═══ Given data ═══

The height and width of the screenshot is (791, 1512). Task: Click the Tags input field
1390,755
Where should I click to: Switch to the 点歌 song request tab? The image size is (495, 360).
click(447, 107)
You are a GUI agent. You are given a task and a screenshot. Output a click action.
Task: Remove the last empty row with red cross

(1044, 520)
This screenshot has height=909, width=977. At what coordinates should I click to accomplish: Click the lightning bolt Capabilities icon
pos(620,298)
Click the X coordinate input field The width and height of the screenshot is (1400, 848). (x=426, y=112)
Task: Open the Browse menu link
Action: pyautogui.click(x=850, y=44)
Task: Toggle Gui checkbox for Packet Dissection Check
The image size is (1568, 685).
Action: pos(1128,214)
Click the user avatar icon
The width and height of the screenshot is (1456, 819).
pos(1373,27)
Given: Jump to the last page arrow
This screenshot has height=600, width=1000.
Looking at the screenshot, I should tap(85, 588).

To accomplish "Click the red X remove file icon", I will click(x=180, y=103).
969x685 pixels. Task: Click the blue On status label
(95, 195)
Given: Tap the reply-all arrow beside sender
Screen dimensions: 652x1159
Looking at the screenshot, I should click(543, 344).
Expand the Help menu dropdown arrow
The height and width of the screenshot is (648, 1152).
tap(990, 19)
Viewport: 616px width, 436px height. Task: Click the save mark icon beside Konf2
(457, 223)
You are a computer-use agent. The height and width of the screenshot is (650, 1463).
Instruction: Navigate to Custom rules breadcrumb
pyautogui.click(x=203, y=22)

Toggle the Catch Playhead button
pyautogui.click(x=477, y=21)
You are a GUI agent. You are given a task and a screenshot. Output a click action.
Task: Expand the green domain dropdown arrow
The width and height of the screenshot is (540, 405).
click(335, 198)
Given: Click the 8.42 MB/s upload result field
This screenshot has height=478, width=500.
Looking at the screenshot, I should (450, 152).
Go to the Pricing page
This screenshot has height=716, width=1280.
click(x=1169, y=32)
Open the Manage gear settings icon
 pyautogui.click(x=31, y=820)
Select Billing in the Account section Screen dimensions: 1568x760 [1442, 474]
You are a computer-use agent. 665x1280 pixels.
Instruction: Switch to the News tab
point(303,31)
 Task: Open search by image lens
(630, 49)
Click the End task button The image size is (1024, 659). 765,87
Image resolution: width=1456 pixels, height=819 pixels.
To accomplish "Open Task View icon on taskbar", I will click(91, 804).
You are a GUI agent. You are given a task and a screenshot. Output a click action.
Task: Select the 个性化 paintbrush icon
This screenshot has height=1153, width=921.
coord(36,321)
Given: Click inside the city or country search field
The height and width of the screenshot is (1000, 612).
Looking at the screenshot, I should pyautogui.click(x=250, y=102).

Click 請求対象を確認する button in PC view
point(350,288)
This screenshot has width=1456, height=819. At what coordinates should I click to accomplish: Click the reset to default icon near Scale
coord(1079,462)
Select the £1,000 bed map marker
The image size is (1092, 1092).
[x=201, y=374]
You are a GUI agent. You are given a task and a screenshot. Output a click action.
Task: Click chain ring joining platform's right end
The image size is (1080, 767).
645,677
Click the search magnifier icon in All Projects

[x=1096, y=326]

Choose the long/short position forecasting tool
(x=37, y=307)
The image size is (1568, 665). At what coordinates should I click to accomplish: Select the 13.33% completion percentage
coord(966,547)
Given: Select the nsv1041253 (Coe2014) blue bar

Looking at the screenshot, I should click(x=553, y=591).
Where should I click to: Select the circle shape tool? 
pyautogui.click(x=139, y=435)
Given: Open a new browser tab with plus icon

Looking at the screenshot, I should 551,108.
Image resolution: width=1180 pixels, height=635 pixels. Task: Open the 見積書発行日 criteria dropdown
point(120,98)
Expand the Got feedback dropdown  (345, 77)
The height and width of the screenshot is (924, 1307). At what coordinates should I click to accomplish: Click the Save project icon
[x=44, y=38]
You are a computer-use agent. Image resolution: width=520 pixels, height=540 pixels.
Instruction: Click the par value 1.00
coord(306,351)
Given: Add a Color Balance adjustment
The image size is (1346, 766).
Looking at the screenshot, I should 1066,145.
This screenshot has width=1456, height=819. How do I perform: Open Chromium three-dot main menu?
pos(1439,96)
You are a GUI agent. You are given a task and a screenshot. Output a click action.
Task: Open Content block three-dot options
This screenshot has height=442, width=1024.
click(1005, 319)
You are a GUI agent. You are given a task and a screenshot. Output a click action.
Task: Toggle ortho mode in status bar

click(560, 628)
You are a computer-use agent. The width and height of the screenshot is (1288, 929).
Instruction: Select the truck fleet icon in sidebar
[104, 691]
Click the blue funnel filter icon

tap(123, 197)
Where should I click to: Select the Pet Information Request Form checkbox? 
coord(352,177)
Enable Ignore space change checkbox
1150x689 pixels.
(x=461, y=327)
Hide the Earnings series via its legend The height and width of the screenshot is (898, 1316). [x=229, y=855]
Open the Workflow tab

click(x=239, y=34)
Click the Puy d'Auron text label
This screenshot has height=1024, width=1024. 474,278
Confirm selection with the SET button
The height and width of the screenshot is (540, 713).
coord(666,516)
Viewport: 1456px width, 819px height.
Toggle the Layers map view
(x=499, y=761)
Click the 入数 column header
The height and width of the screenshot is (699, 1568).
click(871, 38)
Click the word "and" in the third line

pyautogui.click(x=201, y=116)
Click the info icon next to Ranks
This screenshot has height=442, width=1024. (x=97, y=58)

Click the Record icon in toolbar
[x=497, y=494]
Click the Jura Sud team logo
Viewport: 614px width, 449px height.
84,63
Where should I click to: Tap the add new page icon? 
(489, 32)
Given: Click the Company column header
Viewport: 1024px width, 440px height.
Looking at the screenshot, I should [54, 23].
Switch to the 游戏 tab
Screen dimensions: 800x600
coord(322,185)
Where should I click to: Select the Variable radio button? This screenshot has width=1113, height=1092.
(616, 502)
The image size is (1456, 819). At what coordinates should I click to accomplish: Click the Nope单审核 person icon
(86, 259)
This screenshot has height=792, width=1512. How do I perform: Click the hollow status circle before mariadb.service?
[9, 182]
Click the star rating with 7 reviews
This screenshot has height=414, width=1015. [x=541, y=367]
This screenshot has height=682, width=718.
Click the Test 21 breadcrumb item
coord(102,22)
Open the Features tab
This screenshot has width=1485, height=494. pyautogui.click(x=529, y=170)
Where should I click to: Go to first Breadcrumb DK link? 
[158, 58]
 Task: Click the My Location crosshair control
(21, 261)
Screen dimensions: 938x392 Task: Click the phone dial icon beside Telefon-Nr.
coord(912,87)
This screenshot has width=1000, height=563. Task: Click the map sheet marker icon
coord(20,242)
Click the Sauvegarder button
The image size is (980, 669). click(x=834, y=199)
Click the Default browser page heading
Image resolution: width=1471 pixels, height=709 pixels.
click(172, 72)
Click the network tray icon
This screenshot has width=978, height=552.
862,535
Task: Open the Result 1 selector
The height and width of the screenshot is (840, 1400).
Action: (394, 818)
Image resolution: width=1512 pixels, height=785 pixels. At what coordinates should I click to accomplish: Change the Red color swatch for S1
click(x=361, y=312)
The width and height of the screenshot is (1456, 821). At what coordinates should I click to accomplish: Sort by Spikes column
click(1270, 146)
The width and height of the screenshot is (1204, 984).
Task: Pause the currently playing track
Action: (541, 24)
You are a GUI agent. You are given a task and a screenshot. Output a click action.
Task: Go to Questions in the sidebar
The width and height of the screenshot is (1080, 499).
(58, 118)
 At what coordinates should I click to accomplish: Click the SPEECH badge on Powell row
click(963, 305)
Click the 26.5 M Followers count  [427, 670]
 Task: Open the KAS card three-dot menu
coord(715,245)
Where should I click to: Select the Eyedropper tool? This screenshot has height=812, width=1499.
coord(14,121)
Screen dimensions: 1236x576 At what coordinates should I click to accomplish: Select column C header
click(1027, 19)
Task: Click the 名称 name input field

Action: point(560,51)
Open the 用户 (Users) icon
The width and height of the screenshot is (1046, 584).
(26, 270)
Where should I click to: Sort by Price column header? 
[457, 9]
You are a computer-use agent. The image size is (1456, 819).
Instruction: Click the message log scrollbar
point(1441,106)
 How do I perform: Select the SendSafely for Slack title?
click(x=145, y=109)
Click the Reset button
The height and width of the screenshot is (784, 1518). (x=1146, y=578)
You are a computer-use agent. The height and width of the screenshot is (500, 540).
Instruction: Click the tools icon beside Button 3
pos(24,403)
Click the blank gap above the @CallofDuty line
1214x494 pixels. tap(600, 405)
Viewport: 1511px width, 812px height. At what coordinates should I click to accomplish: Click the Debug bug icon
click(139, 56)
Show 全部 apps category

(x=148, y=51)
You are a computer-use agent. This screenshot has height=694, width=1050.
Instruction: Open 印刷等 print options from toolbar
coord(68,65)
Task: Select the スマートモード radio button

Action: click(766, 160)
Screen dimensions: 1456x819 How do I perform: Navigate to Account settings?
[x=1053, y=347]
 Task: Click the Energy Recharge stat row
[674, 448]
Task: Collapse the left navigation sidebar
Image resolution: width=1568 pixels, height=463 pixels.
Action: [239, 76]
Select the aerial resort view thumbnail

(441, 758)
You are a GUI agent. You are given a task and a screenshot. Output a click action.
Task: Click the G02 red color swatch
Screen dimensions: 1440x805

═══

Gather every line from the lines above that contains the word "options", treating uppercase and lowercase as different.

Task: Open Content block three-dot options
Instruction: Open 印刷等 print options from toolbar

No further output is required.